Google Translate: Bi-directional Recurrent Neural Network

I often use Google Translate when reading, but I have no idea about how it works at all until this week’s study. Google Translate is based on something called “statistical machine translation”. The hidden principle and procedures is not magic, but a series training and processing based on statistics.

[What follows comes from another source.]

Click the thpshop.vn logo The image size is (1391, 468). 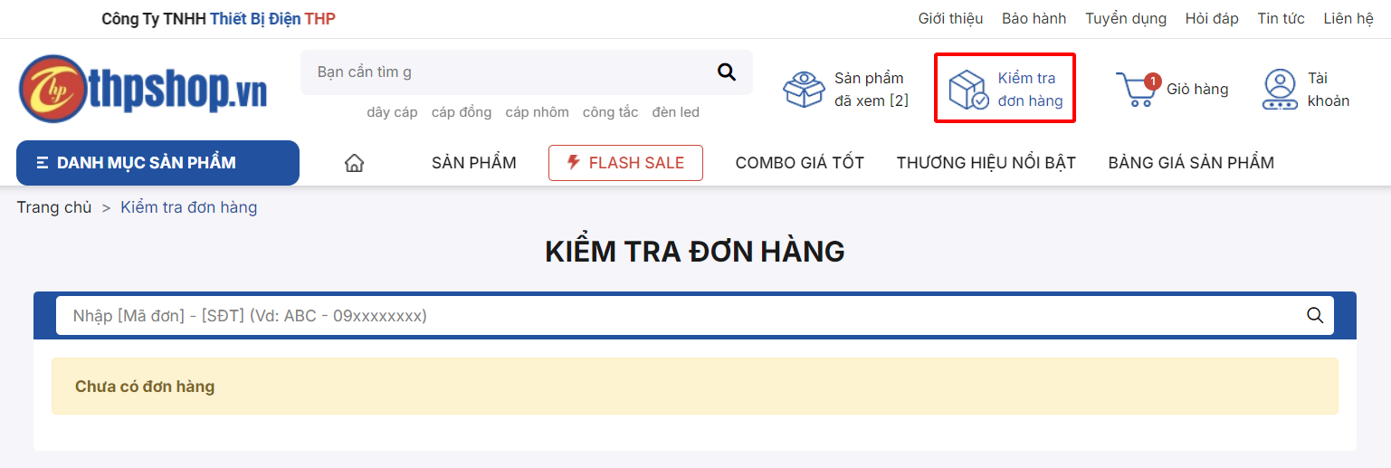click(x=143, y=89)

Machine translation was always regarded to be inaccurate and full of mistakes until recent years with the development of machine learning. In fact, machine translation is not easy at all. Translation requires fully understanding the sentence to be translated and having an even better knowledge of the target language. (machine translation,62) One of the biggest challenge is that language itself is ambiguous. Different people may understand one same sentence in different ways. For instance, when I once translated Trump’s Twitter related to recent government shutdown, I was puzzled with his meaning. In his Twitter, he said that “Every nation has not only the right but the absolute duty to protect its borders and its citizens. A nation without borders is a nation not at all. Without borders we have the reign of chaos, crime, cartels and believe it or not coyotes.” The word “coyote” can be understood in two ways——one is its self-meaning, the other one is illegal migrants (a kind of metaphor). I don’t know which one to choose to translate.

There are two architectures in Google Translation——encoder and decoder. First, convert a sentence that need to be translate into a sector (a series of number that can be readable by computers) with the help of bi-directional recurrent neutral network, which is called encoding process. Second, convert the sector into a translated sentence with another bi-directional recurrent neutral network, which is called decoding process. There are 8 layers of LSTM-RNN that have residual connections between layers with some tweaks for accuracy and speed between encoder and decoder. In the process, Google Translate continuously identify the best possible alignment and find correspondent at word level by learning pattern and data from thousands of transaction examples. Therefore, Google Translate is also called example based translations.

Karen Hao, “The Technology Behind OpenAI’s Fiction-Writing, Fake-News-Spewing AI, Explained,” MIT Technology Review, February 16, 2019.

Thierry Poibeau, Machine Translation (Cambridge, MA: MIT Press, 2017). Selections.